(Exercícios):
- A) No texto sobre o artigo do Padre Portocarrero, por que motivo o autor diz que o padre merece devoção e admiração? Responda em uma ou duas frases.
- B) Responda, com base no texto sobre o artigo do Padre Portocarrero:
(i) Quantos comentadores teve o artigo do padre?
(ii) Segundo o autor, em que se pensa mais "por cá"?
(iii) Que significado tem a eutanásia para "as nossas gentes de avançada espiritualidade"?
- C) Dê seguimento ao texto sobre o artigo do Padre Portocarrero a partir do ponto em que termina.

(Texto de origem):
------------------------

Digo, sem comentadores. Foi o cômputo de leitores - condescendentes, certamente, com a tal lei despenalizadora da eutanásia, ou puramente indiferentes ao assunto - que mereceu o fabuloso artigo do P Gonçalo Portocarrero de Almada, com o seu astucioso truque de descrever o retrato de um homem valente, merecedor de Panteão - desde que se tornou personalidade benquista lá fora - devido ao seu pundonor de sacrificar a sua vida por amor de inúmeras vidas alheias. Um bonito exemplo português de um protector de vidas, para obstar a isso, que para muitos é crime, da possibilidade de matar sem crime, que é, decididamente, o significado de eutanásia, para as nossas gentes de avançada espiritualidade. Zero comentadores, foi o cômputo que mereceu o corajoso e brilhante artigo de um indignado Padre, merecedor de devoção e admiração, pelo risco do seu ardiloso texto. Infelizmente, por cá pensa-se mais em bazucas para aquecer os bolsos e os ventres, e o despachar vidas a salvo de consequências negativas poderá também contribuir em alguns casos para tal aquecimento. Marcelo Rebelo de Sousa o determinará. Mas talvez não leia o texto do Padre Portocarrero. Digo, por falta de tempo.

------------------------

(Dados apresentados):
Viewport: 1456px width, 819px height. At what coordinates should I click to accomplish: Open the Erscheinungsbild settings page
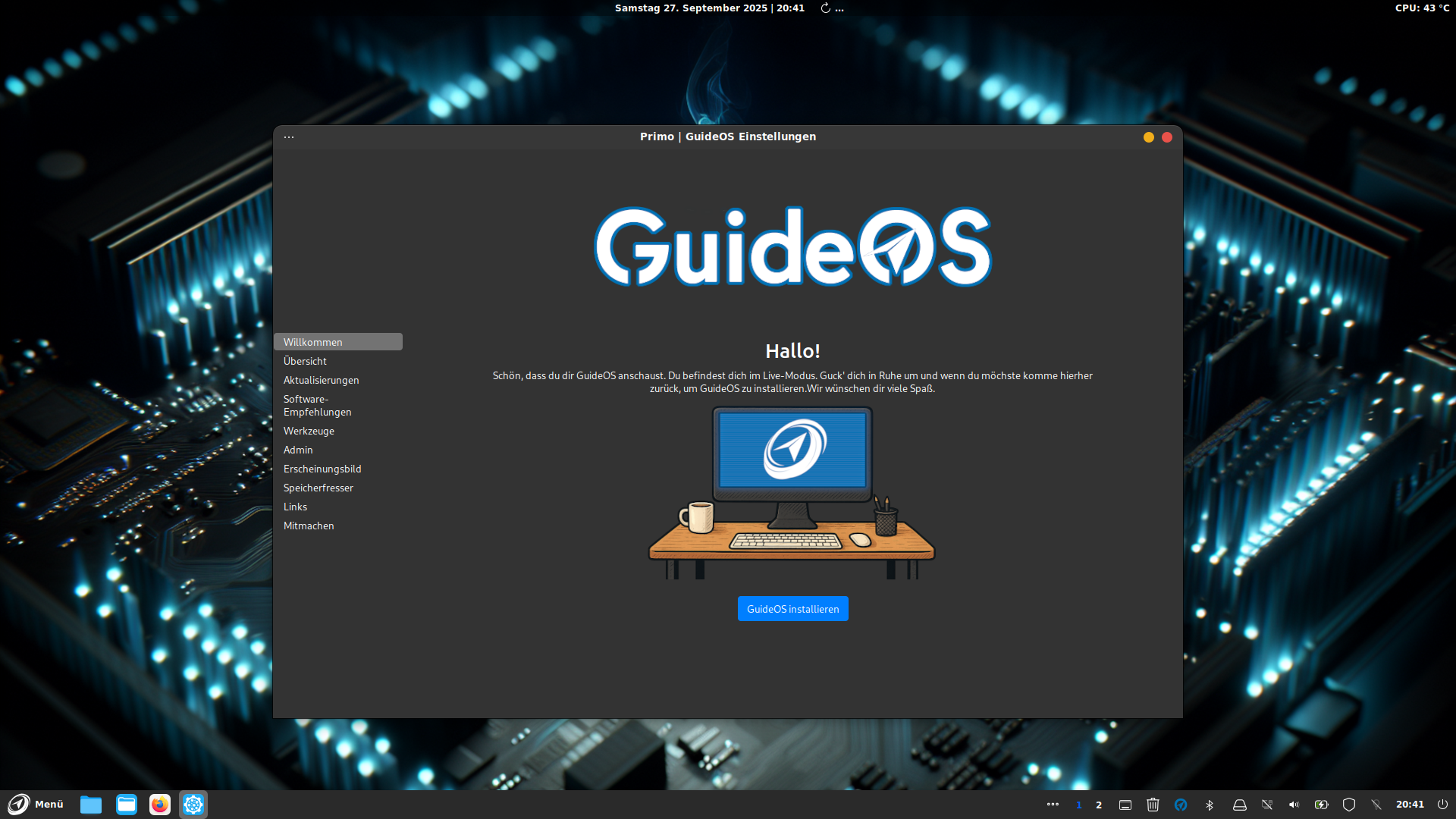(322, 469)
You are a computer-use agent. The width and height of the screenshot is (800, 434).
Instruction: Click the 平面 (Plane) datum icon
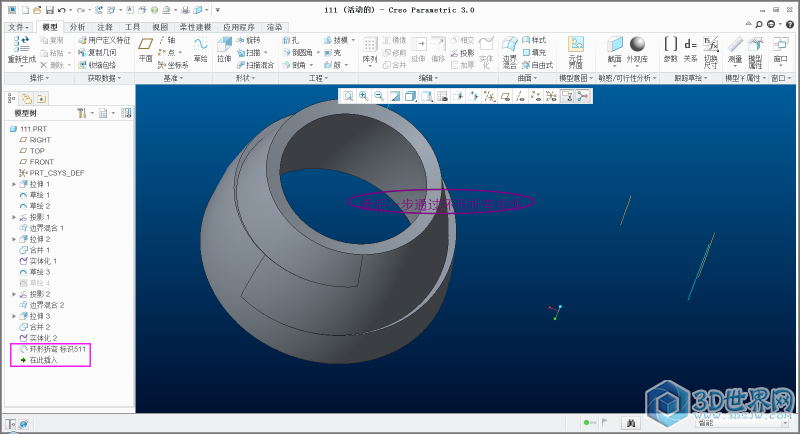point(146,47)
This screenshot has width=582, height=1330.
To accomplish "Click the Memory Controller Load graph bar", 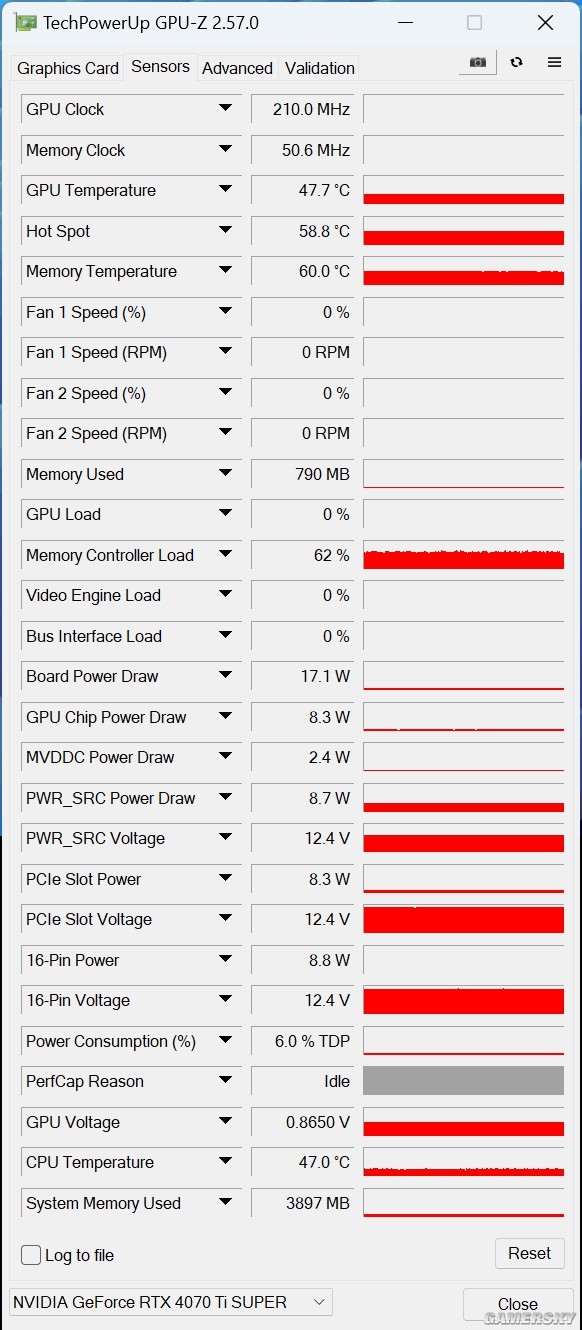I will (464, 555).
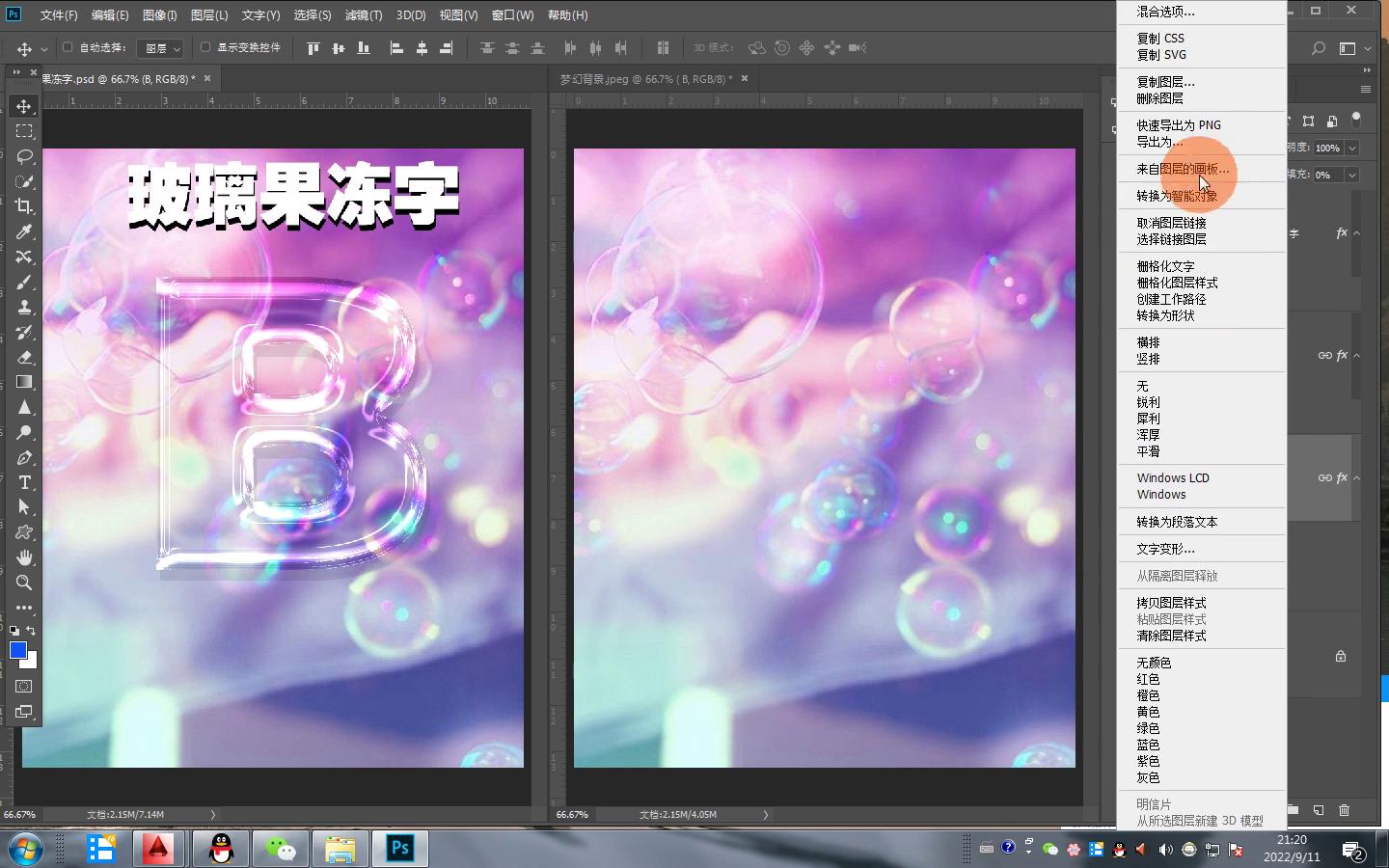Switch to the 梦幻背景.jpeg document tab
This screenshot has height=868, width=1389.
[x=645, y=79]
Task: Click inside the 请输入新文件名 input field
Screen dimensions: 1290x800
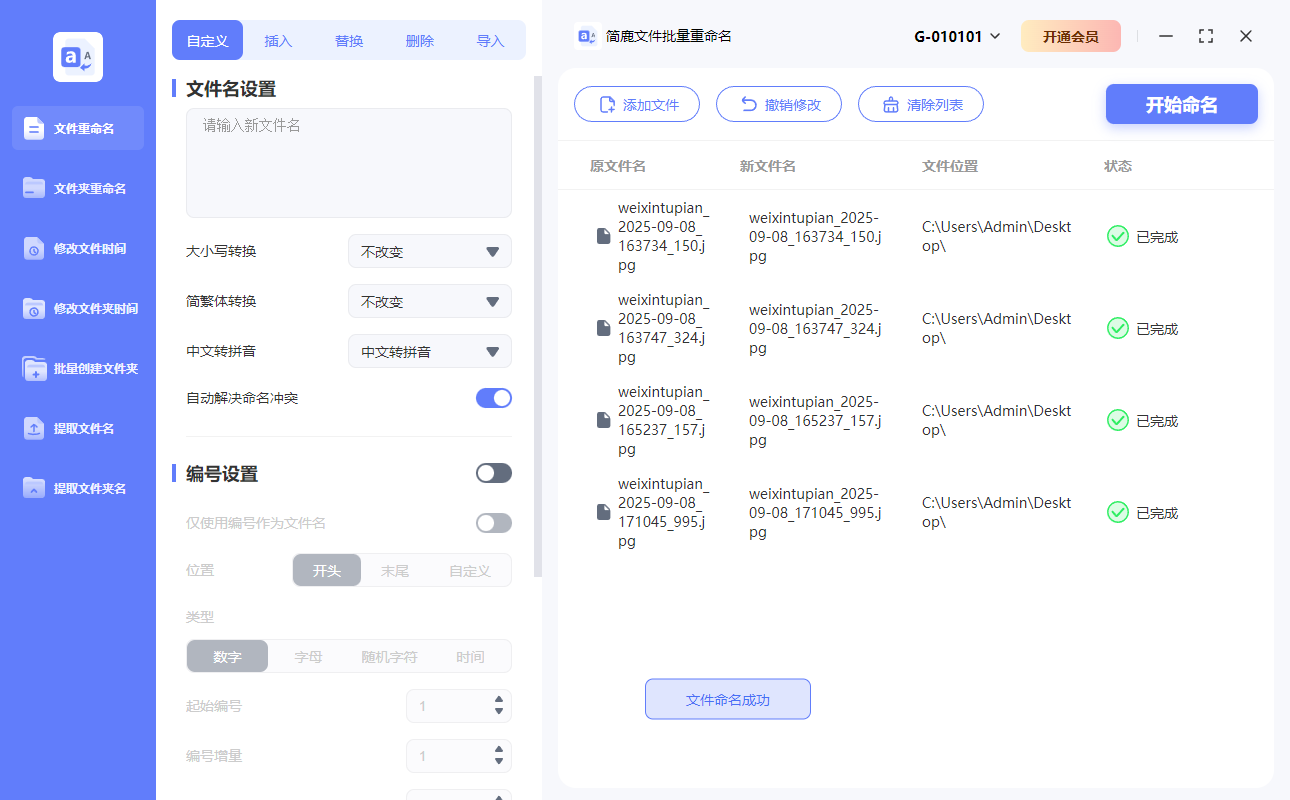Action: pyautogui.click(x=348, y=160)
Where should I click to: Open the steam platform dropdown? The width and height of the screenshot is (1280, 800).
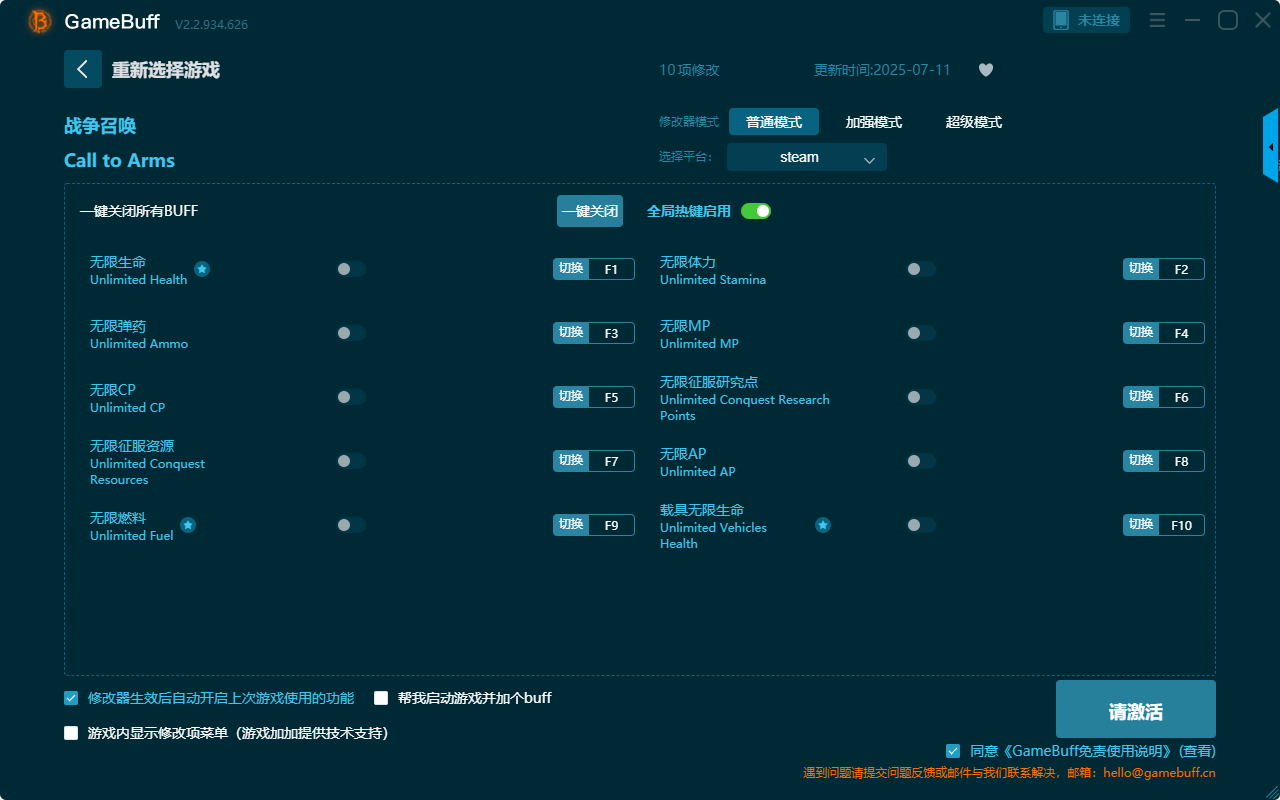pyautogui.click(x=806, y=157)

------------------------

(Respostas):
- A) O autor diz que o padre merece devoção e admiração pelo risco que correu com o seu texto ardiloso.

- B)
(i) Zero.
(ii) Em bazucas para aquecer os bolsos e os ventres.
(iii) A possibilidade de matar sem crime.

- C)
Aristides e a eutanásia
A legalização da eutanásia, que era
uma prática recorrente no regime nazi, é uma ofensa à memória de Aristides de
Sousa Mendes.
P. GONÇALO PORTOCARRERO DE ALMADA
OBSERVADOR, 06 nov 2021
Foi
com pompa e circunstância que Aristides
de Sousa Mendes recebeu
honras de Panteão Nacional. O ex-Cônsul de Portugal em Bordéus destacou-se pela
sua acção humanitária durante a Segunda Guerra Mundial, dando vistos a judeus
que, de outra forma, poderiam ter sido exterminados nos campos de concentração
nazis. Por este motivo, foi reconhecido, em 1966, pelo Estado de Israel, como
“Justo entre as Nações”.
É
certo que Sousa Mendes, ao facultar os vistos a quem não se encontrava nas
condições previstas para os receber, infringiu as ordens que tinha recebido.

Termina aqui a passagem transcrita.